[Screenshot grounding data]
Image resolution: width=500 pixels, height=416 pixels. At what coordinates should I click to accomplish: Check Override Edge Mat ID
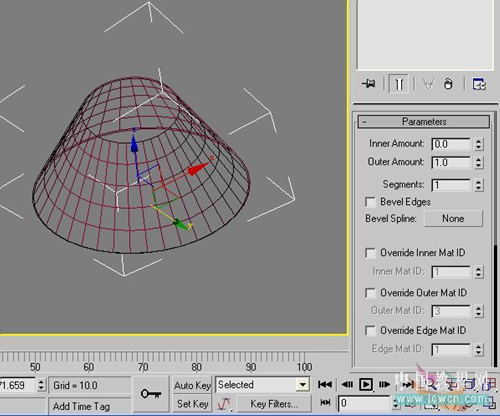(x=370, y=331)
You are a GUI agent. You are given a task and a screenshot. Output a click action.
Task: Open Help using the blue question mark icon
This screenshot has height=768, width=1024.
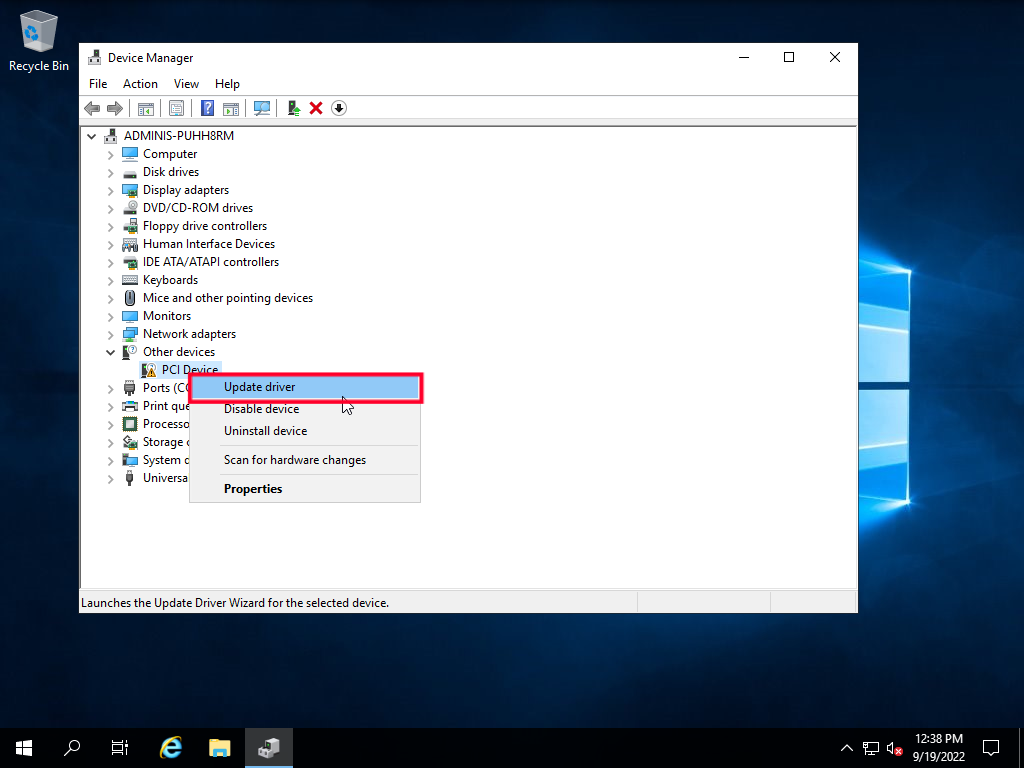[206, 108]
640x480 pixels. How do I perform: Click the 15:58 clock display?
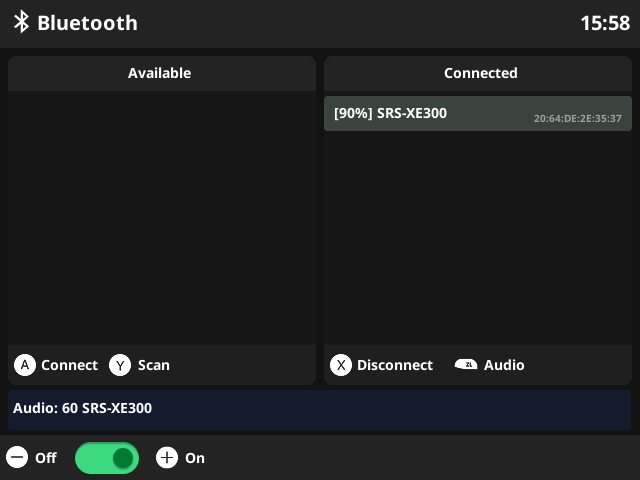tap(604, 23)
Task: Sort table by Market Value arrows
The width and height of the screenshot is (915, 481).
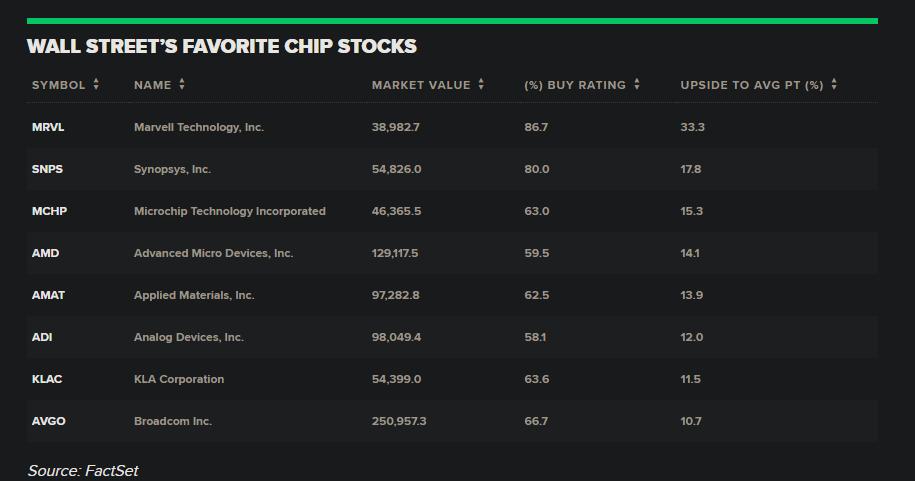Action: [481, 84]
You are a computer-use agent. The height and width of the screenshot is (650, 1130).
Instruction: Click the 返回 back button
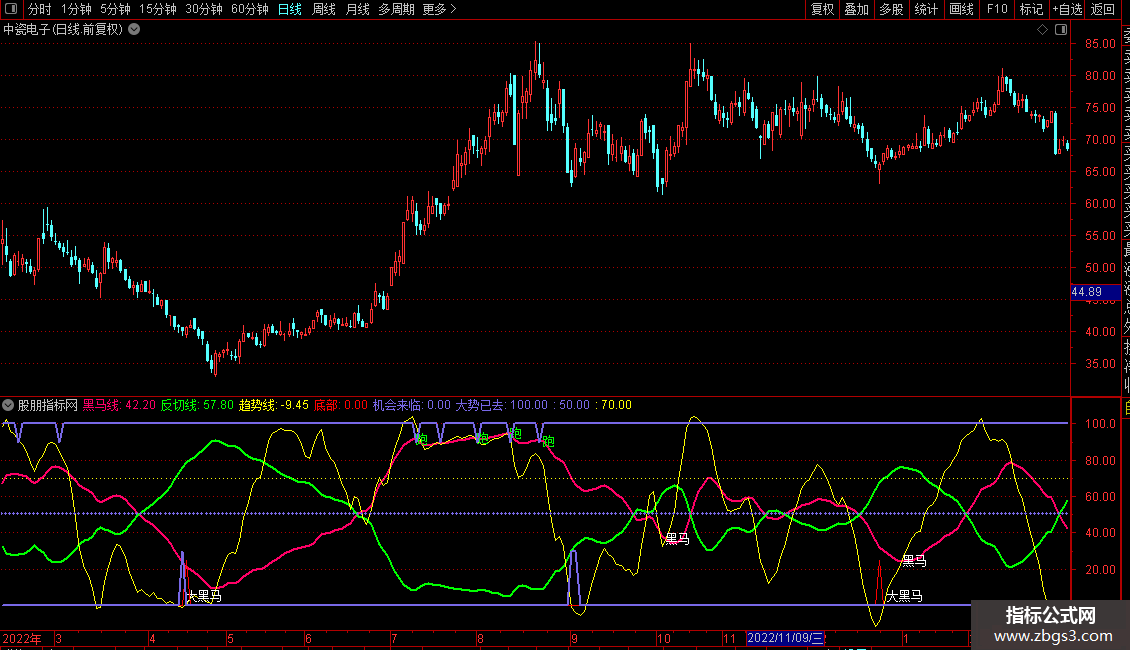coord(1103,9)
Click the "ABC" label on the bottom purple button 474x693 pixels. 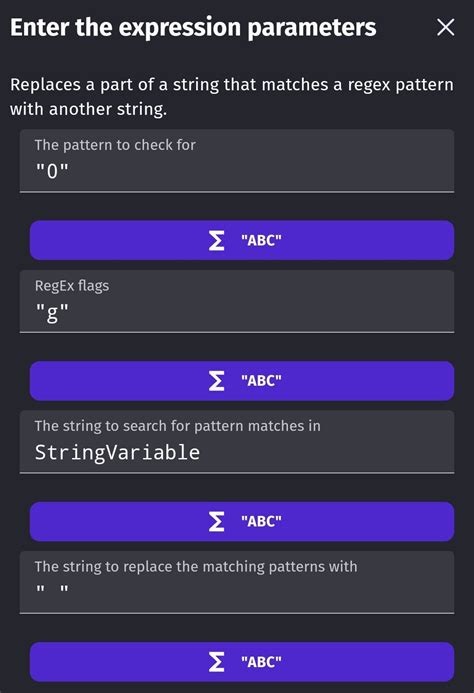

## PROBLEM DESCRIPTION
Each entry needs to be retyped exactly; the pictures stay out.

## OUTPUT
Image resolution: width=500 pixels, height=416 pixels. At what coordinates should I click to accomplish: Check Override Edge Mat ID
(x=370, y=331)
You are a GUI agent. You are given a task and a screenshot. Output a click action.
Task: Open Help using the blue question mark icon
This screenshot has height=768, width=1024.
[206, 108]
640x480 pixels. How do I perform: Click the 15:58 clock display?
tap(604, 23)
Task: Sort table by Market Value arrows
The width and height of the screenshot is (915, 481).
Action: [481, 84]
You are a computer-use agent. The height and width of the screenshot is (650, 1130).
Instruction: Click the 返回 back button
coord(1103,9)
Click the "ABC" label on the bottom purple button 474x693 pixels. 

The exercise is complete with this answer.